La mia vera natura: ho bisogno di cazzo e sottomissione

La mia vera natura: ho bisogno di cazzo e sottomissione

Nella mia vita ufficiale sono un ragazzo apparentemente etero: la mia vita ufficiale mi ha visto frequentare sempre e solo ragazze. Dietro questa facciata , però, si nasconde il mio lato più segreto: quello di amante assoluto del cazzo. Più che di amante, forse dovrei dire di bisognoso: ne sono spesso in cerca e ne ho bisogno non soltanto per godere ma anche per sentirmi meglio psicologicamente. Succhiare un bel cazzo o sentirlo mentre mi perfora le viscere può trasformarmi da persona iperstressata o arrabbiata a docile gattina totalmente appagata. Avrete capito, a questo punto, che quando scopo non solo sono zoccola ma ho un’indole decisamente passiva.

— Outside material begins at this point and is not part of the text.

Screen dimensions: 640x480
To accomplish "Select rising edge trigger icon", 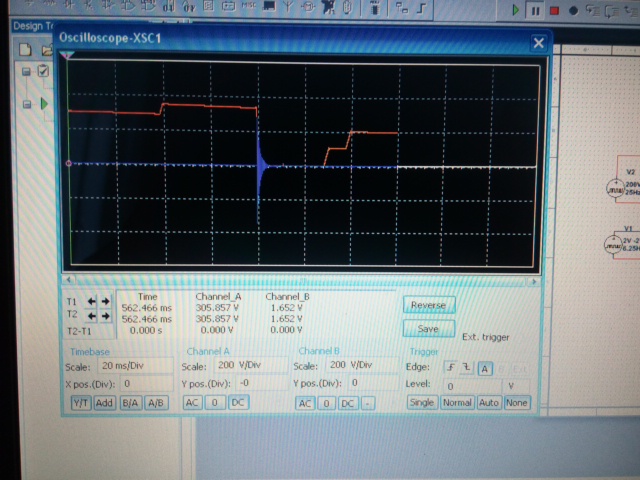I will (x=449, y=367).
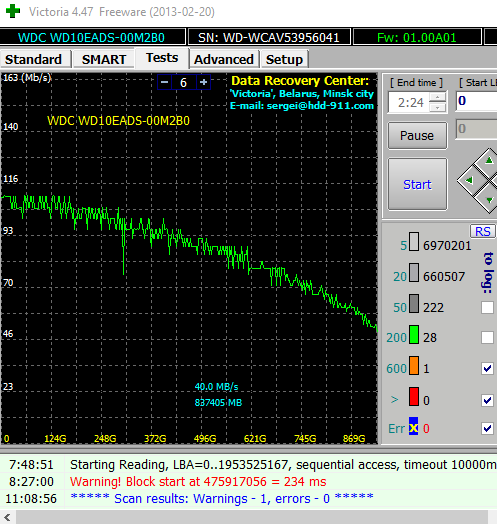Switch to the SMART tab
497x524 pixels.
pos(104,59)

Sono arrivato a questo punto un pochino per volta: nel periodo in cui iniziavo a farmi le prime seghe, un po’ per curiosità massaggiavo il mio buchino posteriore, pur pensando magari alle mie compagne di classe per eccitarmi: insomma, non ero ancora pienamente consapevole di cosa mi facesse davvero godere ma c’erano già i primi segnali, che divennero più chiari quando iniziai a sentire il bisogno di penetrarmi prima con le dita e poi con altri oggetti. La vera svolta però ci fu con il mio primo cellulare a 14 anni: iniziai a vedere i miei primi porno in solitaria, e mi rendevo conto che ciò che mi eccitava davvero non era vedere queste donne scopate in ogni dove e in ogni modo. No: la cosa che mi mandava ai matti era sentire i loro gemiti e vedere il loro godimento ad ogni affondo del cazzo in loro, e ben presto arrivai a masturbarmi immaginando di essere al loro posto a prenderlo. Ero però pieno di dubbi, uno in particolare: prenderlo dietro mi farebbe davvero godere nel modo in cui loro lo prendono in ogni dove? Ovviamente, inserire nel mio culetto piccoli oggetti (i miei preferiti erano i pennarelli Giotto) mi dava piacere, ma per qualche motivo temevo che prendere il cazzo mi avrebbe fatto più male che bene. Quanto mi sbagliavo!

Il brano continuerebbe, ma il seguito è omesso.